Extracted entries —
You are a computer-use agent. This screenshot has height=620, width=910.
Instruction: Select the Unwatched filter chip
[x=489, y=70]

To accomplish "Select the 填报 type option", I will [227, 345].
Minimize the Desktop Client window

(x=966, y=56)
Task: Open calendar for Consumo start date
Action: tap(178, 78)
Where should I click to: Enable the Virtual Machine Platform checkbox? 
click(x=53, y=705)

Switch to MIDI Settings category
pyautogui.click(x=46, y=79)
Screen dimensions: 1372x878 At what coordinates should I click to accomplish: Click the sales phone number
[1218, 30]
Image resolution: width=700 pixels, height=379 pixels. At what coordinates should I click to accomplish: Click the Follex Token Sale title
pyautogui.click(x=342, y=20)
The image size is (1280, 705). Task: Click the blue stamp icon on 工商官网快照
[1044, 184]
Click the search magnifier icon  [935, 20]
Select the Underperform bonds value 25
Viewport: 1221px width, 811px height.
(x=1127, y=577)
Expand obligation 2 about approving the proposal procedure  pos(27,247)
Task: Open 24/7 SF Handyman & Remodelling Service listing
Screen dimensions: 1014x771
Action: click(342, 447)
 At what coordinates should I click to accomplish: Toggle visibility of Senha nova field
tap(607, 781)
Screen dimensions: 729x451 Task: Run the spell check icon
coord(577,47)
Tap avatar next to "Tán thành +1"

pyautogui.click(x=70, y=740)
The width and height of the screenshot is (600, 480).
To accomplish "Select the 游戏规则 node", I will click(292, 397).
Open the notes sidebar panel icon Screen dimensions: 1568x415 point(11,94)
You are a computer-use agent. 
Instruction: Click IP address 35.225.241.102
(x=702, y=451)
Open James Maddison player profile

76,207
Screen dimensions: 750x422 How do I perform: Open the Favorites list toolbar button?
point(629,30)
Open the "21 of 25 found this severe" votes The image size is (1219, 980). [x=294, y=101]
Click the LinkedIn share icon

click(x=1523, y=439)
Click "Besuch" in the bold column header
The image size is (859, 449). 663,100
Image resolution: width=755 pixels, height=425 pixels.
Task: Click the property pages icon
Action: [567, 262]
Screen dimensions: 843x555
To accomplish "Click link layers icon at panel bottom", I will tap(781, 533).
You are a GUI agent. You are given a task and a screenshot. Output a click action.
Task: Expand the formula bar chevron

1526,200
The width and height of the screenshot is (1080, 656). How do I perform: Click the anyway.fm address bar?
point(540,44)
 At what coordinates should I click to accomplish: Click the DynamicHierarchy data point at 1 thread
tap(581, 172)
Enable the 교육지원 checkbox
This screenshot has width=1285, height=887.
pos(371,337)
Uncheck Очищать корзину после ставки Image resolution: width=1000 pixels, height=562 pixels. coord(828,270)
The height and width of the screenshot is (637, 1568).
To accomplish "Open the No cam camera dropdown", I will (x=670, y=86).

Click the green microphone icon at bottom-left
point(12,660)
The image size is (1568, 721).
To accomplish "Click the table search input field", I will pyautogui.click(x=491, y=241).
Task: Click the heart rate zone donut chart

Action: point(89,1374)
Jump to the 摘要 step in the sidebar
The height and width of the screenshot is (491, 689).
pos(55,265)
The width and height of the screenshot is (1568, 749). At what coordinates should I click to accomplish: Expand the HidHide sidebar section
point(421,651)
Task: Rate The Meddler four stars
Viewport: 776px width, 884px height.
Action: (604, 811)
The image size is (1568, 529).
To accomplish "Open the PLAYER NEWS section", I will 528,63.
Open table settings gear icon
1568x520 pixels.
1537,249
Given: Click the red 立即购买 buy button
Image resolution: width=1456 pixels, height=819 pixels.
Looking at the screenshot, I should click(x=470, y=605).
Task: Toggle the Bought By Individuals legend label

Work task — Give back only the lines from the one containing "The image size is (1568, 529)." through the final line of the entries above, exactly as written, both included.

Reply to the task —
The image size is (1568, 529).
To accomplish "Open the PLAYER NEWS section", I will 528,63.
Open table settings gear icon
1568x520 pixels.
1537,249
Given: Click the red 立即购买 buy button
Image resolution: width=1456 pixels, height=819 pixels.
Looking at the screenshot, I should click(x=470, y=605).
Task: Toggle the Bought By Individuals legend label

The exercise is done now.